Die Krönung des ganzen Verfahrens ist die so genannte Kundentheorie: Mit Studiengebühren wird alles besser, „denn die Studenten sind zahlende Kunden, um die man sich im eigenen Interesse kümmern muss“. Bildung wird damit ganz klar zur Handelsware erklärt, die mit Studiengebühren erkauft wird. Bildung wird zur Ware.
Herr Wöller hat vorhin von Ideologie gesprochen. Ich will jetzt sozusagen ideologisch antworten. Nichts verdeutlicht stärker als dieses Bild „Bildung wird zur Ware“, was hinter dem Vorstoß zu Studiengebühren steht. Es ist eine eiskalte neoliberale Ideologie.
Es ist das Prinzip der Ökonomisierung aller Lebensbereiche mit der Folge: Wer stark und reich ist, kommt voran, und die Schwachen bleiben auf der Strecke.
Wir haben, wie andere Fraktionen im Sächsischen Landtag auch, ein anderes Ziel: Wir stehen für das Recht auf Bildung, ein Recht, das für alle Menschen gilt. Wir stellen uns der Situation, dass die Geburt zurzeit in starkem Maße über Bildungschancen entscheidet. Wer eine Gesellschaft zusammenhalten will, wer dafür sorgen will, dass diese Gesellschaft zukunftsfähig wird, der darf die Chancenungleichheit nicht verschärfen, sondern muss sie abbauen. Dazu tragen Studiengebühren nicht bei.

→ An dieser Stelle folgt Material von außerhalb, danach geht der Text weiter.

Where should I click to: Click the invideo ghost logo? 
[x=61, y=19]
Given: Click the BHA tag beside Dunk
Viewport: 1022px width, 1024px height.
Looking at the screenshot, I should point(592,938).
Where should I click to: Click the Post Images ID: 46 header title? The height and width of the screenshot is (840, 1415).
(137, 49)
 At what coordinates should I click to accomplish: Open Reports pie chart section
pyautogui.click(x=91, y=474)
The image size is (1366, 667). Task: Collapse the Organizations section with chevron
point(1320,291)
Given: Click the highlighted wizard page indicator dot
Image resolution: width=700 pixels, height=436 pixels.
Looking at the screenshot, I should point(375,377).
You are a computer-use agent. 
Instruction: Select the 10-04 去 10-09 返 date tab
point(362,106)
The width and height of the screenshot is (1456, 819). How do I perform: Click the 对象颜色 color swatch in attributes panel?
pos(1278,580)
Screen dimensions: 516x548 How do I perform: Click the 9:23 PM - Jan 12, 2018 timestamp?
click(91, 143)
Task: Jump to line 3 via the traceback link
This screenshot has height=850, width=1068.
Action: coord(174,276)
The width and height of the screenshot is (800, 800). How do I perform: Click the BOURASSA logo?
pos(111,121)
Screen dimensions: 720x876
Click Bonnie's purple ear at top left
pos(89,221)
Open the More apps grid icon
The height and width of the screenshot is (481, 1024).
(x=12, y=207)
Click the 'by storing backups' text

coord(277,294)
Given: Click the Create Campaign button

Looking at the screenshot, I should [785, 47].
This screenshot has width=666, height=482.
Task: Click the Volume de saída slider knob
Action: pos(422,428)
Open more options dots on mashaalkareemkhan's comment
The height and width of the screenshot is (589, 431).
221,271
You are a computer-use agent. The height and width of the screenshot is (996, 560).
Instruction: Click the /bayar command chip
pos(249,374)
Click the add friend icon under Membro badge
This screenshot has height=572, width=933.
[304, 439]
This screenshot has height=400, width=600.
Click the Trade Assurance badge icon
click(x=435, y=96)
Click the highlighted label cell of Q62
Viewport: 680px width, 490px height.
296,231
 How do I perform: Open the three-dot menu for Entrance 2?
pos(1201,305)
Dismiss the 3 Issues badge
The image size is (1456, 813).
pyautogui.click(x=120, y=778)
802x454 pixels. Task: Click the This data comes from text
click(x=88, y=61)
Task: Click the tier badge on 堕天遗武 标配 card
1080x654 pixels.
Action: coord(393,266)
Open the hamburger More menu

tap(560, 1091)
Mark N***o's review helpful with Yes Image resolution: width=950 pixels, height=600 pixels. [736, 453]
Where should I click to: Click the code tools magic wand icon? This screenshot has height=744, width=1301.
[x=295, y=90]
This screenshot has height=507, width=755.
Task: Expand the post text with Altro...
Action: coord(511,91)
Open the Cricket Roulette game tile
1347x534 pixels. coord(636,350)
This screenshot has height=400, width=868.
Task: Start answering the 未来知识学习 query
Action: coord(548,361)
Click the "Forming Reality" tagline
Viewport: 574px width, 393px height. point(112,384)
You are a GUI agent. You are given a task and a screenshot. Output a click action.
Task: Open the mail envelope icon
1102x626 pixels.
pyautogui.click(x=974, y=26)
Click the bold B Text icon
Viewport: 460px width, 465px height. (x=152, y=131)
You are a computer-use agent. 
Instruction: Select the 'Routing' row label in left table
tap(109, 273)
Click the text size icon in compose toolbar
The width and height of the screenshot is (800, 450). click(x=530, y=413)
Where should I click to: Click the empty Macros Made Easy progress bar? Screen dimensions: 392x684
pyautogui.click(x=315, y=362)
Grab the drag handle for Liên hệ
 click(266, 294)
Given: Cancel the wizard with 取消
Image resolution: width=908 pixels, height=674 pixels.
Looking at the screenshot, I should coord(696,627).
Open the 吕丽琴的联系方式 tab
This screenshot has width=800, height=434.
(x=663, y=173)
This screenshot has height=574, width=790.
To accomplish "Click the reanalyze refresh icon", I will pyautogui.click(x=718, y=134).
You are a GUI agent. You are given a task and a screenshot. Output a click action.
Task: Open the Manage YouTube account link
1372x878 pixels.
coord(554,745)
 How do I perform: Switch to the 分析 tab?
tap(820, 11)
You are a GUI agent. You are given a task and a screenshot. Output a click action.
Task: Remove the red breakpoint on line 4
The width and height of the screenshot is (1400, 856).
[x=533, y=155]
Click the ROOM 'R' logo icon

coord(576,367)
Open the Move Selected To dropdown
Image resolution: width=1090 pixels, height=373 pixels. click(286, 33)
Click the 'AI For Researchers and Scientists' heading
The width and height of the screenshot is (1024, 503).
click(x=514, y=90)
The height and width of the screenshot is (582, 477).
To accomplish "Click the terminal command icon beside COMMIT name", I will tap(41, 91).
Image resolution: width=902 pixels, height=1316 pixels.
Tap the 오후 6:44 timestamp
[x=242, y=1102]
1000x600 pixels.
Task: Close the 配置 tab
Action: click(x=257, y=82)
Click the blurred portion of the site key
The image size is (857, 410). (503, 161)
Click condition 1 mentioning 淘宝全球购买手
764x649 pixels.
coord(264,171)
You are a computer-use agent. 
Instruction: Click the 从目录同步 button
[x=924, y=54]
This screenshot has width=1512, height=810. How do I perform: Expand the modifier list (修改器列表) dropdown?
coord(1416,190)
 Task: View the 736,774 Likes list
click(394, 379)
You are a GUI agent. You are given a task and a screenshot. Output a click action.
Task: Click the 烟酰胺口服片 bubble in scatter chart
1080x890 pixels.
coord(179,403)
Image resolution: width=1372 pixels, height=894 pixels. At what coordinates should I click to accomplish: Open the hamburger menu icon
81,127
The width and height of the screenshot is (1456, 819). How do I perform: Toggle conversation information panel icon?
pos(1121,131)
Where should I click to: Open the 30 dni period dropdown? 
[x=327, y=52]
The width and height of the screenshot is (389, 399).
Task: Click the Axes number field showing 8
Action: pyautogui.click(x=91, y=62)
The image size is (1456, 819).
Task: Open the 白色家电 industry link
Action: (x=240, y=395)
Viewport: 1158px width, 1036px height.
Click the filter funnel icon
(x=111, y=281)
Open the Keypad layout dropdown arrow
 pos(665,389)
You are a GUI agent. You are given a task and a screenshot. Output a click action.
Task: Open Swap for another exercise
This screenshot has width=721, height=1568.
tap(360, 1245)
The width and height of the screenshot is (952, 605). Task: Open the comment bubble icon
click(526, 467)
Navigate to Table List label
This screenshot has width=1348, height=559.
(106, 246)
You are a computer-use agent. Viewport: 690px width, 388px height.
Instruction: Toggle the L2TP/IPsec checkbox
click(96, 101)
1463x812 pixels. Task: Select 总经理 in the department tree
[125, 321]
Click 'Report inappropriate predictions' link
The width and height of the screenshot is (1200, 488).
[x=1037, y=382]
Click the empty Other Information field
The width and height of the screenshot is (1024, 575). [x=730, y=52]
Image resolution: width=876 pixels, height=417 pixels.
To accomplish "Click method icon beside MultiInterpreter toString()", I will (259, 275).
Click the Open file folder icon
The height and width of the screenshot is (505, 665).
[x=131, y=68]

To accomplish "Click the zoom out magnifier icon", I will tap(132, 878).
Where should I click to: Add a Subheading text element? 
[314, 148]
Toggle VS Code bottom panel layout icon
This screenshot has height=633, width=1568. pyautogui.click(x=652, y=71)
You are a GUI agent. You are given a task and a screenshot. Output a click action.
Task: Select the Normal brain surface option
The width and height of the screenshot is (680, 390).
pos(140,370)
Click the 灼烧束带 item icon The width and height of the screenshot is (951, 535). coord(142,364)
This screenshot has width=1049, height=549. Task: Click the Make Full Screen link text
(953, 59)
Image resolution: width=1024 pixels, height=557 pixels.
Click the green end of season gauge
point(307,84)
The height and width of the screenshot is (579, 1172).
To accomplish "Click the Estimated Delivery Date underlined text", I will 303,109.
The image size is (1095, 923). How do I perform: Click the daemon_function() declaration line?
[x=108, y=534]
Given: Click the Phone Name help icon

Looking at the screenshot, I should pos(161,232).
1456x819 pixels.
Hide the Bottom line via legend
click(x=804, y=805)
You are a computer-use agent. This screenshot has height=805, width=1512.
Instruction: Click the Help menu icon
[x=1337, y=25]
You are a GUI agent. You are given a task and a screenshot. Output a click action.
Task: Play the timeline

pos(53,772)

Ich frage, ob es weiteren Redebedarf gibt. – Von der Linksfraktion.PDS ist noch Herr Prof. Dr. Porsch gemeldet.
Frau Präsidentin! Meine Damen und Herren! Principiis obsta!, wussten schon die alten Römer. Wehret den Anfängen! Aus diesem Grund kann man hier nicht oft genug bestimmte Dinge sagen, auch wenn es Wiederholungen sind, aber Wiederholung ist die Mutter der Weisheit.
Der Ministerpräsident soll wissen, dass ihm hier mit seinen Vorschlägen für Studiengebühren eine Phalanx
gegenübersteht. Die Geschäftsordnung lässt es leider nicht zu, aber wenn ich darum bitten würde, dass all jene aufstehen, die für ihr Studium bezahlt haben, dann wären das nur sehr, sehr wenige.
Wer in der DDR studiert hat, hat mit Garantie nichts fürs Studium bezahlt. Ich gebe zu, das Fernstudium war zeitweilig ausgenommen, Herr Hähle. Wer nach 1970 in der Bundesrepublik ein Studium absolvierte, konnte dies auch gebührenfrei tun. Es bleibt eine geringe Zahl von Mitgliedern des Hohen Hauses, die auf eigene Rechnung an einer Privathochschule oder im Ausland studiert haben bzw. solche, die vor 1970 mit ihrem Studium in der Bundesrepublik begonnen haben. Zu Letzteren gehöre ich selbst und auch der Ministerpräsident. Wir waren in den sechziger Jahren mit etwa 250 DM pro Semester belastet. Aber 1970 wurden in ganz Deutschland die Studiengebühren mit dem Argument abgeschafft, man würde damit mehr soziale Gerechtigkeit herstellen. Das Argument war richtig. Ich weiß nicht, was sich daran heute geändert haben sollte!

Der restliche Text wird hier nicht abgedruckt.